We will always remember what is to come

Saint Grégoire de Nysse

 

Much has been written already about Goudji and his art, unique amongst all. Who is he? A sculptor, a goldsmith, an alchemist? I see in Goudji a man immune to definitions, containing them all, and revoking them, one after the other. He has no likes... How could he be modern or archaic? The question is endless because it serves no purpose. At first sight, his creations encompass a landscape where the imagination jousts with history. It is in linking the East with the North that Goudji's genius shines through. He draws upon the geometrical and animal styles common to all ancient civilizations, which originally defined two very different concepts of space and time. One relates to the imitative iconography of primitive men, the customs of hunting peoples, and the observation skills of nomads; the other connects to the powerful, even linear patterns which were the legacy of neolithic art to the Bronze age.

Goudji is an artist, not just a craftsman, in that his gold and silver sculptures inlaid with precious stones and imbued with myths are based, not on some fictitious space, but on space itself. Starting with the inner space, where the most elementary yearnings of the soul are satisfied.

***

We have before our eyes a shimmering of rare colours, alive with orbs, spires, zigzags, curves and rhythms. The forms caught in an inextricable web are parts of the same network, and are engendered by it. Whether they follow purely capricious undulations or are drawn from nature, Goudji's works are like the veins of a Sufi design where a letter takes on a living form—here a flower, here a bird, there a bull—as at the same time its organic shape is transformed into a multitude of knots. The contemplation of Goudji's art is an infinite process: perfection lies not in circumscribing the finite, but in going beyond it. The unique result is the sum of all possibilities. A work of Goudji captures them all, and each one contains the tradition from which it sprung, without ever remaining closed inside it.

◆ **Raw data**
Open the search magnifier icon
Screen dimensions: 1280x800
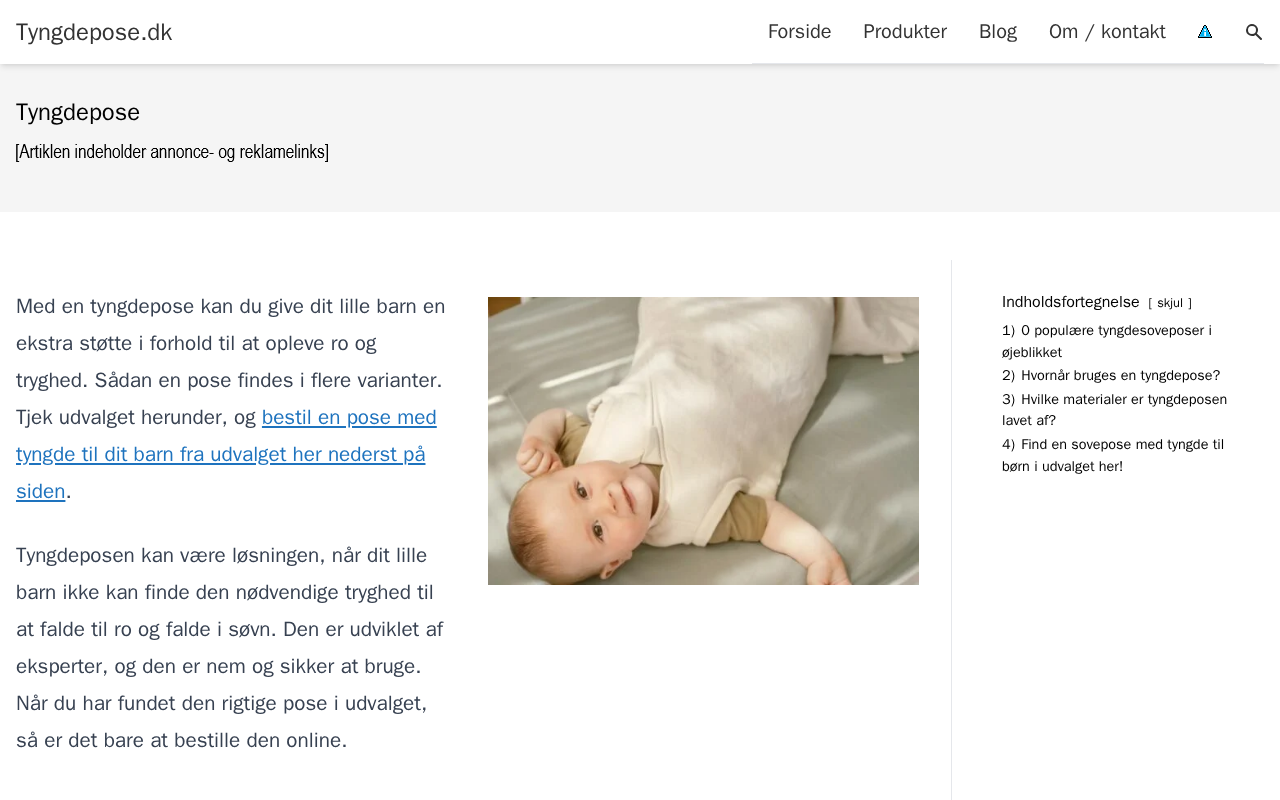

◆ **What to do**
• A. Summarize the passage on Goudji's art in two sentences.
• B. Duplicate the passage on Goudji's art word for word, starting with "Goudji is an" and going on through "soul are satisfied.".
None of the data above is needed here.

◆ **Responses for each task**
• A. Goudji is seen as an artist who resists every definition, whether sculptor, goldsmith or alchemist, and whose genius shines in linking the East with the North by drawing on the geometrical and animal styles of ancient civilizations. His gold and silver sculptures, inlaid with precious stones and imbued with myths, are based on space itself, and their interwoven forms make contemplating them an infinite process in which each work contains its tradition without remaining closed inside it.

• B.
Goudji is an artist, not just a craftsman, in that his gold and silver sculptures inlaid with precious stones and imbued with myths are based, not on some fictitious space, but on space itself. Starting with the inner space, where the most elementary yearnings of the soul are satisfied.